In the patients’ eyes, the isolation is intense. Rules have been put in place to curtail the spread. No visitors are allowed.

The first sick Covid patient I managed in emergency, an older man, refused intensive care when it became clear that his family would not be permitted to stay with him. His son implored the intensive care team to allow him to stay, and for a long time we stood by the rules for the greater good. The panic settled on the patient’s face and didn’t dissipate until his son agreed to take him home.

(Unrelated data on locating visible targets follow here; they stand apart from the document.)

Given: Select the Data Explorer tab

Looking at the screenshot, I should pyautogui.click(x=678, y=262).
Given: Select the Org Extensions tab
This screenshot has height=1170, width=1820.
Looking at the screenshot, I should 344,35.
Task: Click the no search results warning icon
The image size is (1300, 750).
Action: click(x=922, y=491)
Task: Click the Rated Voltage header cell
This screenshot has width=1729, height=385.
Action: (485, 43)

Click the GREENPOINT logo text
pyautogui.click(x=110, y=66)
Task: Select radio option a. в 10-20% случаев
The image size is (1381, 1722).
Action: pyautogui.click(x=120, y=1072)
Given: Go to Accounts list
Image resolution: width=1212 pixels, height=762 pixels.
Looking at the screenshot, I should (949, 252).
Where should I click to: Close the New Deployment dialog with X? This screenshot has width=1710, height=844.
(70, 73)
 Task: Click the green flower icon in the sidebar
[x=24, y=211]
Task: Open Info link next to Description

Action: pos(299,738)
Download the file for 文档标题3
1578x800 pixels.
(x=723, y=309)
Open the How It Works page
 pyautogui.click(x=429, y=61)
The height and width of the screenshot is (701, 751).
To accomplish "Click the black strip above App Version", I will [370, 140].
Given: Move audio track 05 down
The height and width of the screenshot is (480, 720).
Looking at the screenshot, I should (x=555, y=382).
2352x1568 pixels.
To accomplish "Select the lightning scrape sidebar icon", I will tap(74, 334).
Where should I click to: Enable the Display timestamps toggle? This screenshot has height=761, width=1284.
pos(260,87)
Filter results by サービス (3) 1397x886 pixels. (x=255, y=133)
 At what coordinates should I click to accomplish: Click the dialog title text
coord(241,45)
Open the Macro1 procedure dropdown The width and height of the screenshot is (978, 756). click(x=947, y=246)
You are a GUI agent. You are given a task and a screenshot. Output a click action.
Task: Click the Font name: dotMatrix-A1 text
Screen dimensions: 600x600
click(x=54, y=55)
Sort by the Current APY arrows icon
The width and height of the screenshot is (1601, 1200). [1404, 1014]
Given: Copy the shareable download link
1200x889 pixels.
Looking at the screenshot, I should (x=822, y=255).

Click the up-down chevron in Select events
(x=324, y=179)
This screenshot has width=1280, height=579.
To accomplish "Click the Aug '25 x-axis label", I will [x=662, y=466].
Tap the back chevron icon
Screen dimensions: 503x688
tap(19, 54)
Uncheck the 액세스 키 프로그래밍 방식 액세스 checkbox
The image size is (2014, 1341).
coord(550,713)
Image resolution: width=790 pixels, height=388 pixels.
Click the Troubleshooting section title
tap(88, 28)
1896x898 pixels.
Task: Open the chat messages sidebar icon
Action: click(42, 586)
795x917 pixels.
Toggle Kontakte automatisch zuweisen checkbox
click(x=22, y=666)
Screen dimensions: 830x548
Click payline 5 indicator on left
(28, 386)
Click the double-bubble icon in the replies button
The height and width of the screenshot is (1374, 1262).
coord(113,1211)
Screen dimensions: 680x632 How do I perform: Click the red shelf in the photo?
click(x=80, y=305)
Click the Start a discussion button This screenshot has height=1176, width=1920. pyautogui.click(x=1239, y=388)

In nursing homes as well, patients haven’t seen their families for months. If video chats are soulless to us, how must it feel to say goodbye via video link? A young doctor’s voice broke as she described her day to me, going from one sick or dying patient’s room to another with her iPad, digitally connecting the patients to their relatives at home and witnessing over and over the families fall apart with grief.

This is why, despite the risk, I still see my father who is in his 70s and has Parkinson’s disease and heart problems. When the doctor in me advocated for isolation, he told me firmly that if he is to die from Covid, he would rather catch it from me. Ever the Buddhist, he says: “We will all die, it just may be sooner because of the virus.”